**Task details:** Check each line of the material below for "chip". Report how many have it, with no other words.

**Exercise materials:**
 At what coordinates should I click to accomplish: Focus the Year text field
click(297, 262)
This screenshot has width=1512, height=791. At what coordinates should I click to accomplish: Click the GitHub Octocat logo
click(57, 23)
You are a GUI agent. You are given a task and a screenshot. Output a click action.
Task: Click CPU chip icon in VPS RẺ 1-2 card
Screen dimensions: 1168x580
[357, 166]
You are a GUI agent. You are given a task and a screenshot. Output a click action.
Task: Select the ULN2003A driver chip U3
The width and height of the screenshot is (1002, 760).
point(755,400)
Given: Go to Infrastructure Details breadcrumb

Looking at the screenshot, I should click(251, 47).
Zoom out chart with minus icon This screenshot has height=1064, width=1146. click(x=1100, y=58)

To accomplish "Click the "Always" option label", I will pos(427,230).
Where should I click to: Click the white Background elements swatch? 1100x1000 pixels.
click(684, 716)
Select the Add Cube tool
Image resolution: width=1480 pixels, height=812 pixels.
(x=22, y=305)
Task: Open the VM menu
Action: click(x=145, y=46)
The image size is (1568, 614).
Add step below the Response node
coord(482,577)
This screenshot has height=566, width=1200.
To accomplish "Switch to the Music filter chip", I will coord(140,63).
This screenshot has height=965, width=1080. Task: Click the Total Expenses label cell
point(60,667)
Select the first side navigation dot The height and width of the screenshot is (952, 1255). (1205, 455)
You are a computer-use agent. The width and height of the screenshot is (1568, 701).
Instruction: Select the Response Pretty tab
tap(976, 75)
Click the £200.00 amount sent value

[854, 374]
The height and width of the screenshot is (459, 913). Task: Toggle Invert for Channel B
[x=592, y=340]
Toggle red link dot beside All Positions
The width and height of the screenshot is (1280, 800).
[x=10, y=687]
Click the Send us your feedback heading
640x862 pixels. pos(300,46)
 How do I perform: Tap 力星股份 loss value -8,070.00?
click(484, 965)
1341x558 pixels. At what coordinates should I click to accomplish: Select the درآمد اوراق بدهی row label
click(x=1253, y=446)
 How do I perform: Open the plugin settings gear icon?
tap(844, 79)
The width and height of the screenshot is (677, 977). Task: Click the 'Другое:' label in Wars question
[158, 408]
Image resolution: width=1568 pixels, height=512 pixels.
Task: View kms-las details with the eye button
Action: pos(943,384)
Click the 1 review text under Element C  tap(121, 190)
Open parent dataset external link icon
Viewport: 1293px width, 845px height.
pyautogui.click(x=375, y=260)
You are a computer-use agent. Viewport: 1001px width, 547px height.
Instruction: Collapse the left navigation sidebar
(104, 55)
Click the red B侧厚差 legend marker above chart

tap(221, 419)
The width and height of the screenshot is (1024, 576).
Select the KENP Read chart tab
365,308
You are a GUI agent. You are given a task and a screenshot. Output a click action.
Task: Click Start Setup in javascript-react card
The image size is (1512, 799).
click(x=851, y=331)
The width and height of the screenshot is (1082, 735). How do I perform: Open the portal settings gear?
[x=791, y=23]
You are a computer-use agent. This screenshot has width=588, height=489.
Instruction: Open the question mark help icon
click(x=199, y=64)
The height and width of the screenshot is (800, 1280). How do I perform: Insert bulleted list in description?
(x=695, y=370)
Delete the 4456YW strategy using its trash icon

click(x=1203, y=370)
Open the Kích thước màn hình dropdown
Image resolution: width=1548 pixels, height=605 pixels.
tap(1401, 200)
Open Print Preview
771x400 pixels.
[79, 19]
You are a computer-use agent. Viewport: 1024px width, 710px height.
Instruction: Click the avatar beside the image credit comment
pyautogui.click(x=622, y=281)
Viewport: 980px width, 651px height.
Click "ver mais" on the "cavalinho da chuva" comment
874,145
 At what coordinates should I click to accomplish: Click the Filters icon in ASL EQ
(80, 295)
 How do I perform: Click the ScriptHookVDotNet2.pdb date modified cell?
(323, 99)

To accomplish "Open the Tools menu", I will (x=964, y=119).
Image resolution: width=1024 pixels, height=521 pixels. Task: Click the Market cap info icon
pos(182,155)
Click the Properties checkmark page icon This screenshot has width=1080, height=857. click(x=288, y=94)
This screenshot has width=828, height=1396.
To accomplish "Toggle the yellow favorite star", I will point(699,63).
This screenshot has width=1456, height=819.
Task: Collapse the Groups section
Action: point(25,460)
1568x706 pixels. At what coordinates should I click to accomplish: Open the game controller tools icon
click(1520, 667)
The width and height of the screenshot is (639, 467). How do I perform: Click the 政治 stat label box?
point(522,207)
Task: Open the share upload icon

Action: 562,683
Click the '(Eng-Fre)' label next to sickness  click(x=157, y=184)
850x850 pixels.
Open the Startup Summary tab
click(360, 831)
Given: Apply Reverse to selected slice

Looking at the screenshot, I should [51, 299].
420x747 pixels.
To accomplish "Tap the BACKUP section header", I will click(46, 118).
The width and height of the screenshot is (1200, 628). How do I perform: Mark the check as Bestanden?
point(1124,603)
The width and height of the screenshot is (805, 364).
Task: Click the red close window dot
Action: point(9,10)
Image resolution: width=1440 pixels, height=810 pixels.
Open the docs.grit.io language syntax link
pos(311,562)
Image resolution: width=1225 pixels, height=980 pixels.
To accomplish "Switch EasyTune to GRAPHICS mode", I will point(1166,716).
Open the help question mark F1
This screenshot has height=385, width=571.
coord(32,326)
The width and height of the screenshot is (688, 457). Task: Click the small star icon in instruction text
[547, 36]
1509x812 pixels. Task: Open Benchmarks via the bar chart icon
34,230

**Exercise response:** 3